LISTED ENTRIES =
-=-=-

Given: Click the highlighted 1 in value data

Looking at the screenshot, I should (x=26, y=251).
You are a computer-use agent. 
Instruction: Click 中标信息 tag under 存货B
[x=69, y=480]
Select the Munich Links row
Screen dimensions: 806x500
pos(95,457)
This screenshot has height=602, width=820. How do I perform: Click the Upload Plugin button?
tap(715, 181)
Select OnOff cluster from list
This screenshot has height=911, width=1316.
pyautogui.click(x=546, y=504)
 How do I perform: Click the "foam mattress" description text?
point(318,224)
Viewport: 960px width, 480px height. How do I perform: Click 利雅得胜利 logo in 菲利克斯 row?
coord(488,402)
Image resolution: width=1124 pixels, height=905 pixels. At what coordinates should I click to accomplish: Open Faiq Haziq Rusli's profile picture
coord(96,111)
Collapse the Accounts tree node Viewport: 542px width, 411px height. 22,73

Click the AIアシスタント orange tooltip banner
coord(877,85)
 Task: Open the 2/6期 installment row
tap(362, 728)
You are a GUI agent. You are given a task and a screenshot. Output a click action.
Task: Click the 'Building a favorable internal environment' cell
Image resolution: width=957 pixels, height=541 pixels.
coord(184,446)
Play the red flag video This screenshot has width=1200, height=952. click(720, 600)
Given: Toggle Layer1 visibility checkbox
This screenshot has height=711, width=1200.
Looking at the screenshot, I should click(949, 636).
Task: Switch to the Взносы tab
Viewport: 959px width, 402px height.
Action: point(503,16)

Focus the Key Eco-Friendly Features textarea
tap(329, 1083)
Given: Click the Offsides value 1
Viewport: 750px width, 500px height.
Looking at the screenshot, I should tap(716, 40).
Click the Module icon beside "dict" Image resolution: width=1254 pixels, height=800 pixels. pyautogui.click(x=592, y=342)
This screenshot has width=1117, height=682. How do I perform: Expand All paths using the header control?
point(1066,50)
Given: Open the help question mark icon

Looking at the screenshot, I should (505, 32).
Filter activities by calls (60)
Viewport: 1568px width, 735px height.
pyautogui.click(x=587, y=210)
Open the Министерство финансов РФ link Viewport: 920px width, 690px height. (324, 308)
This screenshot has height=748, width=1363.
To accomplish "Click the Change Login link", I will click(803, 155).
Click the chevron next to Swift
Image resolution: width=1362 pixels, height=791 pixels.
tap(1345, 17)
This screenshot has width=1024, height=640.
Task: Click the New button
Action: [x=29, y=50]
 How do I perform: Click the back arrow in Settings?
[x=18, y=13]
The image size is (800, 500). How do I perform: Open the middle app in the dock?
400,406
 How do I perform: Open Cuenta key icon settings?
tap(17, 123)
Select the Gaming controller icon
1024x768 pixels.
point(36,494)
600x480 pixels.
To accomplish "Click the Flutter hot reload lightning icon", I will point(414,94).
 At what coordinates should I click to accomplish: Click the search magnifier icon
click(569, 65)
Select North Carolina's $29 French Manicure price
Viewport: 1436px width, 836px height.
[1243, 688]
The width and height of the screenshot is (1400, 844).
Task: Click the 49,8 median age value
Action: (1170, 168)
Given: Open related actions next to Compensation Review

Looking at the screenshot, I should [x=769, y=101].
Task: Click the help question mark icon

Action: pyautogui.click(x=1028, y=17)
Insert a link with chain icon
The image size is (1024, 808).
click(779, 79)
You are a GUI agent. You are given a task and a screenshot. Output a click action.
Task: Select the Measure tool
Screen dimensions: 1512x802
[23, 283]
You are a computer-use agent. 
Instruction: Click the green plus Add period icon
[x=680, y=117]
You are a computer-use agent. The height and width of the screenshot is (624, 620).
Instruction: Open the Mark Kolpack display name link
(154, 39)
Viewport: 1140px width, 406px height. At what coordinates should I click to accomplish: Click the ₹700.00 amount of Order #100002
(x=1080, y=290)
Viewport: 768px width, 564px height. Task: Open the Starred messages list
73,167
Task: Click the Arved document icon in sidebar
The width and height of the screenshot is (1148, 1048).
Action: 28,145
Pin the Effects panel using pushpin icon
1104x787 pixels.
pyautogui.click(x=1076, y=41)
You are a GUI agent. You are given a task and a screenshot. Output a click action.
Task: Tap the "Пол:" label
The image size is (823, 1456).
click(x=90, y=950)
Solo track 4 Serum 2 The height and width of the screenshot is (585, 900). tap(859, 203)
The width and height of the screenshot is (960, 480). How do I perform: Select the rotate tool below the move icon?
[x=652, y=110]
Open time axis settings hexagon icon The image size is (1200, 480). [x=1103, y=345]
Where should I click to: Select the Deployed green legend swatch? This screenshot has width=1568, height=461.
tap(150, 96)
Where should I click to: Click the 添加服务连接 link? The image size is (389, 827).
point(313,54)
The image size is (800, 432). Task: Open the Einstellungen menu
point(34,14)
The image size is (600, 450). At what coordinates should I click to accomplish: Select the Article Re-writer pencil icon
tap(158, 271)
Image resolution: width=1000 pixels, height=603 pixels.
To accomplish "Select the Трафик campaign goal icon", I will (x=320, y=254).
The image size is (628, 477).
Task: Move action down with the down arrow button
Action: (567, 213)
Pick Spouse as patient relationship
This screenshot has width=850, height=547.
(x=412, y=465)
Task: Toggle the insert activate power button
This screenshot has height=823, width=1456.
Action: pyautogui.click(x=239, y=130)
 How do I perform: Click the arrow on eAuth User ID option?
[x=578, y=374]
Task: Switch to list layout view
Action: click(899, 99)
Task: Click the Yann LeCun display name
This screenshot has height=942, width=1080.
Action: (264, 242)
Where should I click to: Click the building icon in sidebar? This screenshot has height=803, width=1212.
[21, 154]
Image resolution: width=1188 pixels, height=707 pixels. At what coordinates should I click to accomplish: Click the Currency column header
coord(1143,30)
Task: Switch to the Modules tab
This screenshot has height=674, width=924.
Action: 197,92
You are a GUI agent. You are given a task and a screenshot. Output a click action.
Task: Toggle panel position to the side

-=-=-

WHAT YOU ARE ASKED TO DO = When the line with "600x480 pixels." is reached in the data above, begin copying, and stop after the line with "Select North Carolina's"; copy each line exactly, both ends included.

RESPONSE TO THIS EXERCISE =
600x480 pixels.
To accomplish "Click the Flutter hot reload lightning icon", I will point(414,94).
 At what coordinates should I click to accomplish: Click the search magnifier icon
click(569, 65)
Select North Carolina's $29 French Manicure price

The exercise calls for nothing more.